Work required: For the entries that follow, restate word for word the line containing "Given: Toggle Durchgehend auswählen option", the line containing "You are a computer-use agent. Viewport: 957px", and every line that lies between them.

Provided records:
____________________

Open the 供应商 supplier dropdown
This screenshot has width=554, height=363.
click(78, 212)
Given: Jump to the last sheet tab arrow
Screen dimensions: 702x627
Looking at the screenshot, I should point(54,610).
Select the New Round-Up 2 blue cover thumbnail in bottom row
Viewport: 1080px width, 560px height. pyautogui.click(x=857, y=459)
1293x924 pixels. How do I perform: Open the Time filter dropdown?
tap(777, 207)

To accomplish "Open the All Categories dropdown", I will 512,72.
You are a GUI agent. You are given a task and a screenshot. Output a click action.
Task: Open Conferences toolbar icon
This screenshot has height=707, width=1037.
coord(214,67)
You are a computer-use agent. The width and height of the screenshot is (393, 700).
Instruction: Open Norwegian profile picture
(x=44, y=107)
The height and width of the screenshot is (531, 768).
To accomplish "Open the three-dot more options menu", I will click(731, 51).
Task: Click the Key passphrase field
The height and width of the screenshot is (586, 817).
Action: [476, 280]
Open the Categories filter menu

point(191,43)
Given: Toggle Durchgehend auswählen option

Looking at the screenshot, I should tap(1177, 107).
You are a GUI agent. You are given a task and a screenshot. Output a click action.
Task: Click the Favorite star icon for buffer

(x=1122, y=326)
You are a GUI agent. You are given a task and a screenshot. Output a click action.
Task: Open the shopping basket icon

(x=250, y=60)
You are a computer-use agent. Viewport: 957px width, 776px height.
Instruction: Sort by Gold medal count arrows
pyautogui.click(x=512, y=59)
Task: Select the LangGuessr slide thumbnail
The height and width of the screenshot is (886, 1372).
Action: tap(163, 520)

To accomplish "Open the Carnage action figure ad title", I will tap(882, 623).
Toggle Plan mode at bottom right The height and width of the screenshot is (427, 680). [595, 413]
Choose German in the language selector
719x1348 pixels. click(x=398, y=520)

____________________

Response below:
Given: Toggle Durchgehend auswählen option

Looking at the screenshot, I should tap(1177, 107).
You are a GUI agent. You are given a task and a screenshot. Output a click action.
Task: Click the Favorite star icon for buffer

(x=1122, y=326)
You are a GUI agent. You are given a task and a screenshot. Output a click action.
Task: Open the shopping basket icon

(x=250, y=60)
You are a computer-use agent. Viewport: 957px width, 776px height.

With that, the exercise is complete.